Greenplum parallel file distribution program (gpfdist)
The Greenplum Connector stage exchanges data with the Greenplum server by using the Greenplum file distribution program, which is called gpfdist.
The gpfdist program runs on the database client,
and it must be installed on the InfoSphere Information Server engine
tier computer. For data to be transferred by using the gpfdist protocol,
a network route must be present to enable bidirectional access by
using an IP address and optionally the presence of a DNS server to
facilitate the name resolution. The connector invokes a gpfdist process
on every physical computer node and creates the external table. The
host of the external table data is identified by the fastname entry
in the parallel engine configuration file ($APT_CONFIG_FILE).

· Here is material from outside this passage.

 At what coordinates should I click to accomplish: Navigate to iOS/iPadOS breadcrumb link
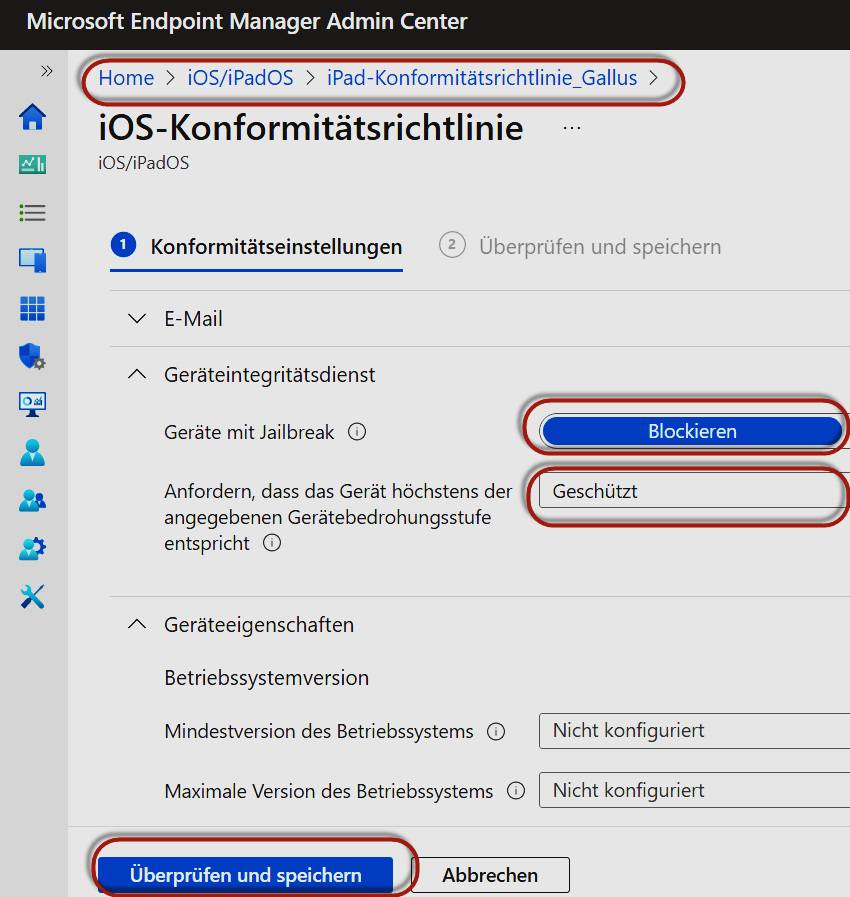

In order for the connector to invoke gpfdist on
each engine tier, the location of gpfdist(%GPHOME_LOADERS%\bin) must
be in the system path. In addition, the location of gpfdist dependent
libraries (%GPHOME_LOADERS%\lib) must be in the
system library path. On Windows, the system environment variable PATH is
updated in the Advanced system settings. On Linux, the PATH environment
variable is updated in the dsenv script.
Note: On
Windows, the Greenplum installer adds %GPHOME_LOADERS%\bin and %GPHOME_LOADERS%\lib to
the PATH system environment variable. Verify that
these directories are in the PATH.
For manually adding %GPHOME_LOADERS%\bin and %GPHOME_LOADERS%\lib to the PATH system environment variable see the topic on setting the library path environment variable.